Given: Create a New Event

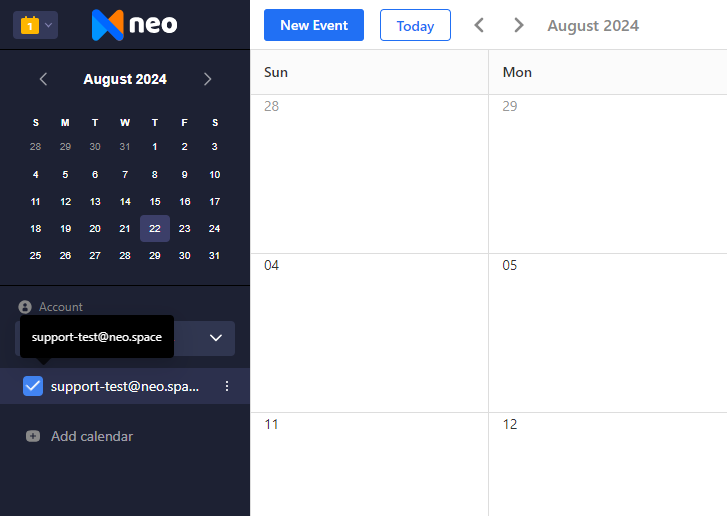Looking at the screenshot, I should coord(314,25).
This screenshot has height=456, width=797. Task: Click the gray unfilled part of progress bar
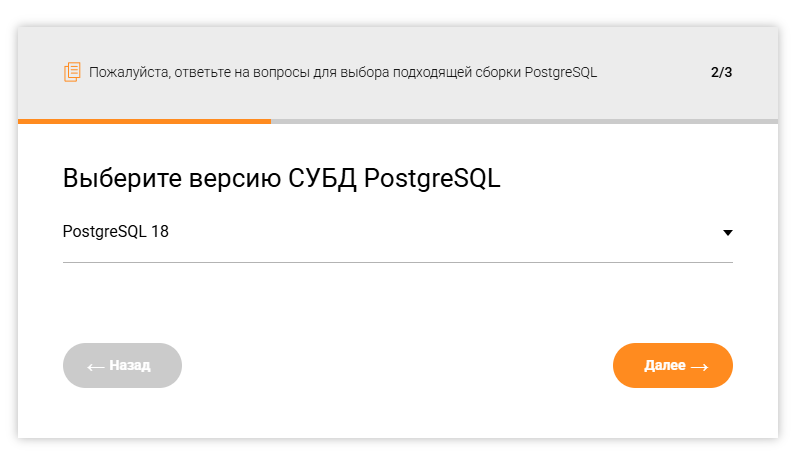click(x=523, y=122)
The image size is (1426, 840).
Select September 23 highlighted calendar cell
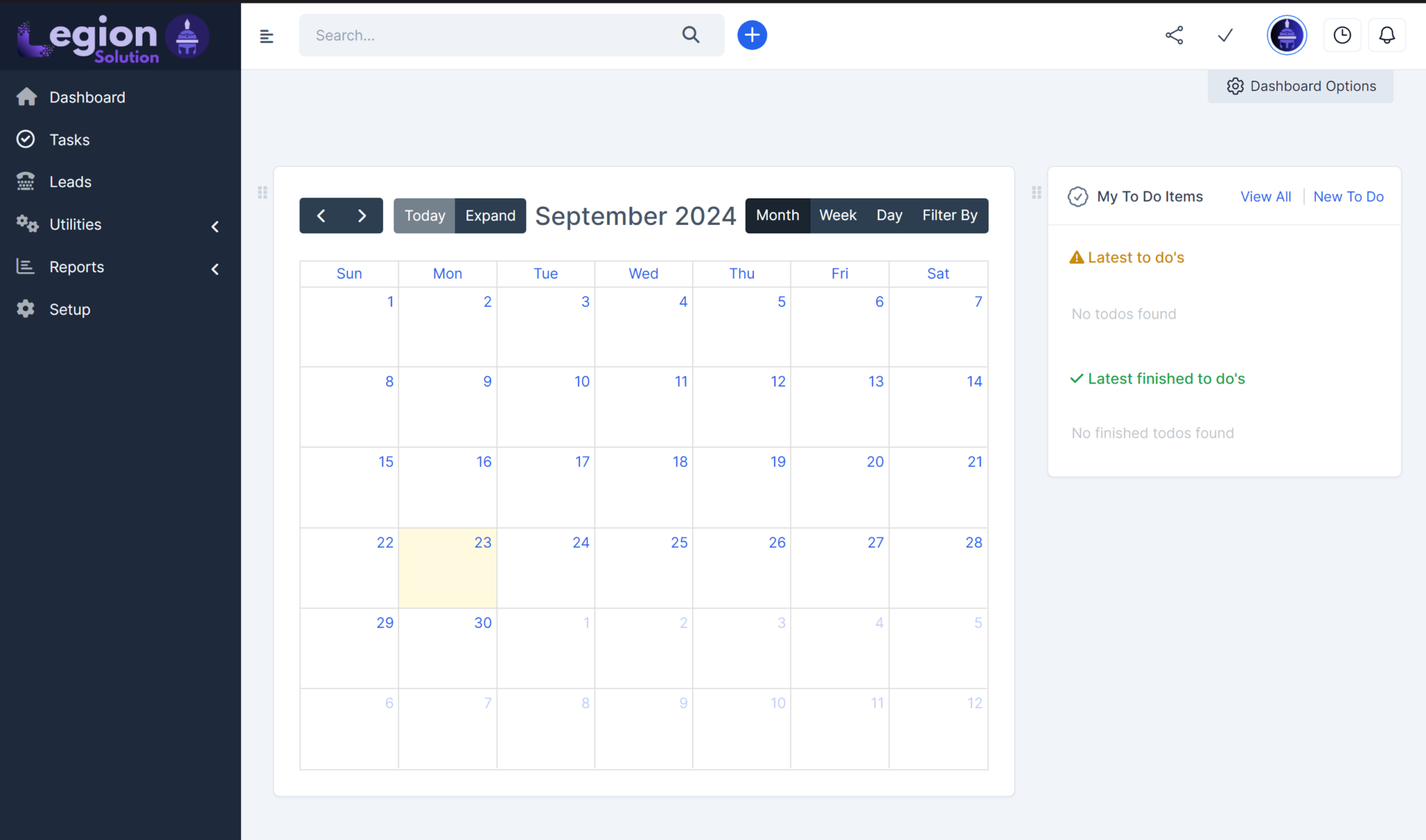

──────

[Exercise] Only an exact copy of the lines from the one with "The image size is (1426, 840)." through the last line of the data above is wanted, and no pictures.

[Task output]
The image size is (1426, 840).
Select September 23 highlighted calendar cell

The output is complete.